Ein politischer Erfolg

Als die Ausstellung Vernichtungskrieg. Verbrechen der Wehrmacht 1941 bis 1944 in der Hamburger Kampnagelfabrik vor zweieinhalb Jahren erstmals zu sehen war, ahnten wohl selbst die Mitarbeiter vom Hamburger Institut für Sozialforschung nicht, daß sie für die politisch umstrittenste Schau der jüngsten Zeit verantwortlich zeichnen würden. Das Lob für den aus dem von Jan Philipp Reemtsma angestoßenen Projekt Angesichts unseres Jahrhunderts. Gewalt und Destruktivität im Zivilisationsprozeß hervorgegangenen Beitrag über die größte organisierte Gruppe des Dritten Reichs fiel fast einhellig aus.

Die Zeit, die schon Jahre zuvor die gleiche Diskussion führte und dennoch über ihr bildungsbürgerliches Klientel hinaus kaum Resonanz erzielen konnte, schrieb zur Ausstellungseröffnung schlicht: „Da zerrinnt die Legende von der ,sauberen Wehrmacht‘, die, fern von allen Naziverbrechen, nur tapfer und treu das Vaterland verteidigt hat.“

Proteste alter Kameraden und von Traditionsverbänden gegen die Ausstellung und ihre wissenschaftliche Begleitung blieben zunächst aus – das Institut für Sozialforschung hatte damals noch den Status einer Denkfabrik des Undergrounds – da lohnte noch kein Protest.

→ Aufgabe A: Geben Sie aus dem Text über die Wehrmachtsausstellung die Passage von „Ein politischer Erfolg“ bis einschließlich „fast einhellig aus.“ wörtlich wieder.

→ Daten zur Aufgabe:

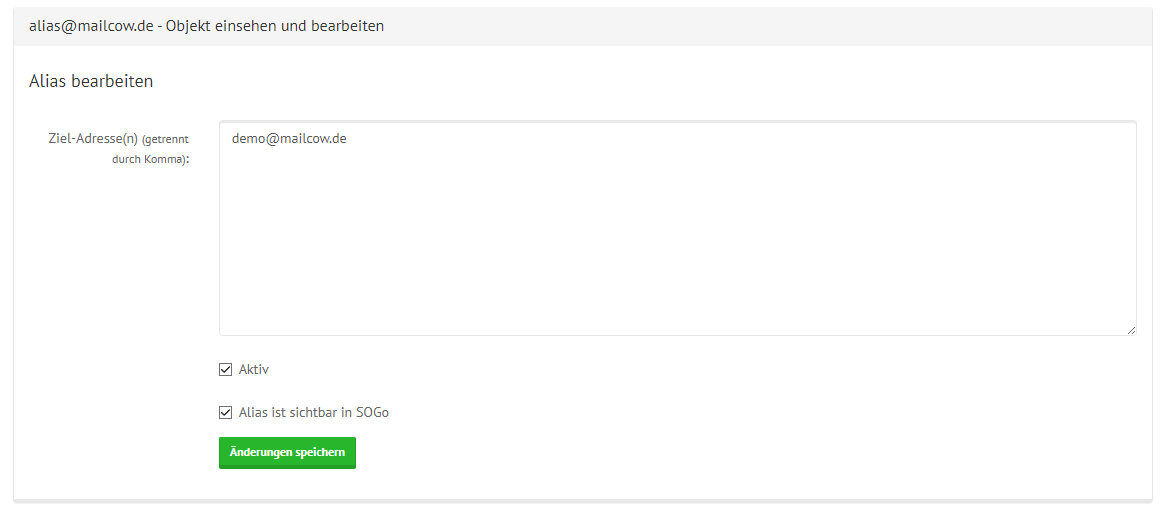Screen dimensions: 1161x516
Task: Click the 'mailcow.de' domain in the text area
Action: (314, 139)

--

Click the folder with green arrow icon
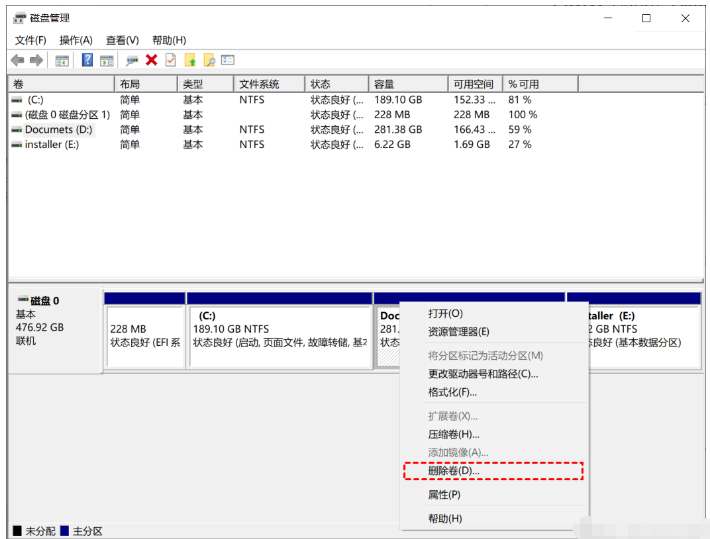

--

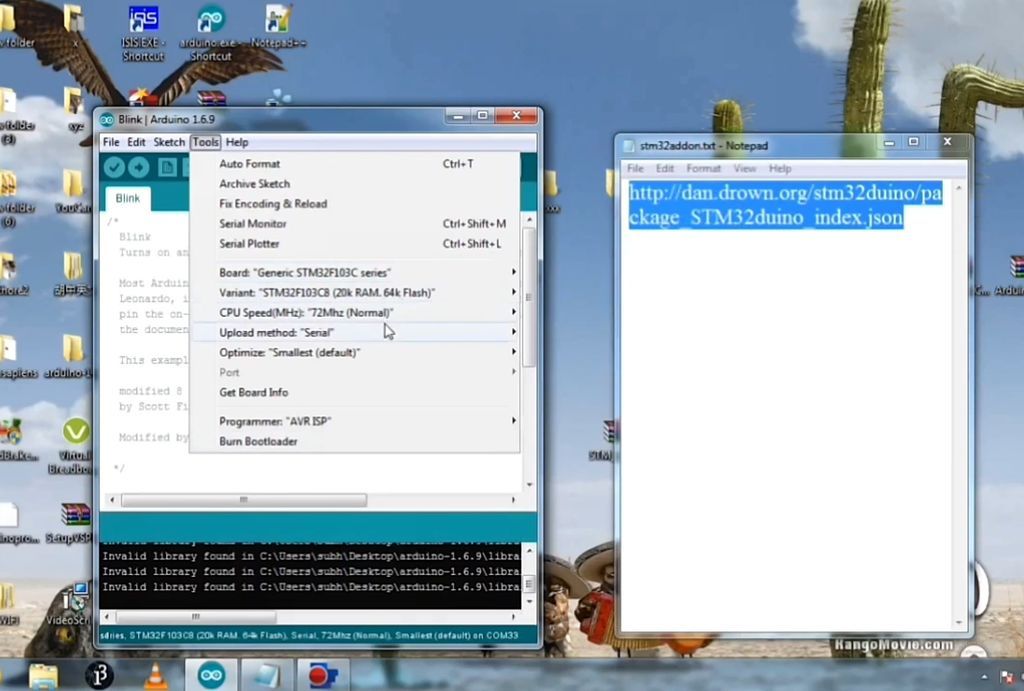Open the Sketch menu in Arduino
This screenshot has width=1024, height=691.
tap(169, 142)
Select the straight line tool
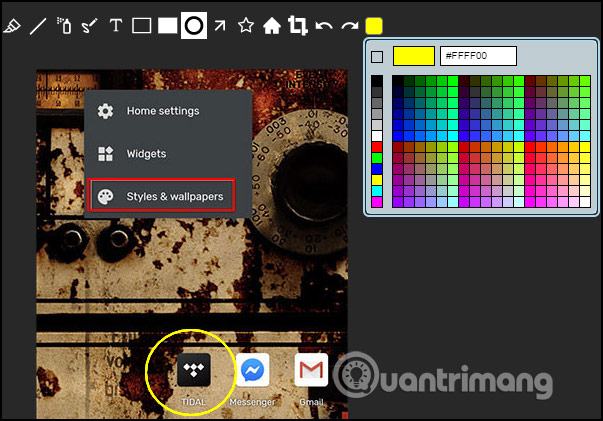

→ Aufgabe B: Geben Sie in der Auflistung die Zeilen von der Zeile mit „Screen dimensions: 1161x516“ bis einschließlich der Zeile mit „Action: (314, 139)“ erneut aus und benennen Sie dabei „text area“ in „text field“ um, während alles andere unverändert bleibt. Lassen Sie die Bilder in der Antwort weg.

→ Lösung A:
Ein politischer Erfolg

Als die Ausstellung Vernichtungskrieg. Verbrechen der Wehrmacht 1941 bis 1944 in der Hamburger Kampnagelfabrik vor zweieinhalb Jahren erstmals zu sehen war, ahnten wohl selbst die Mitarbeiter vom Hamburger Institut für Sozialforschung nicht, daß sie für die politisch umstrittenste Schau der jüngsten Zeit verantwortlich zeichnen würden. Das Lob für den aus dem von Jan Philipp Reemtsma angestoßenen Projekt Angesichts unseres Jahrhunderts. Gewalt und Destruktivität im Zivilisationsprozeß hervorgegangenen Beitrag über die größte organisierte Gruppe des Dritten Reichs fiel fast einhellig aus.

→ Lösung B:
Screen dimensions: 1161x516
Task: Click the 'mailcow.de' domain in the text field
Action: (314, 139)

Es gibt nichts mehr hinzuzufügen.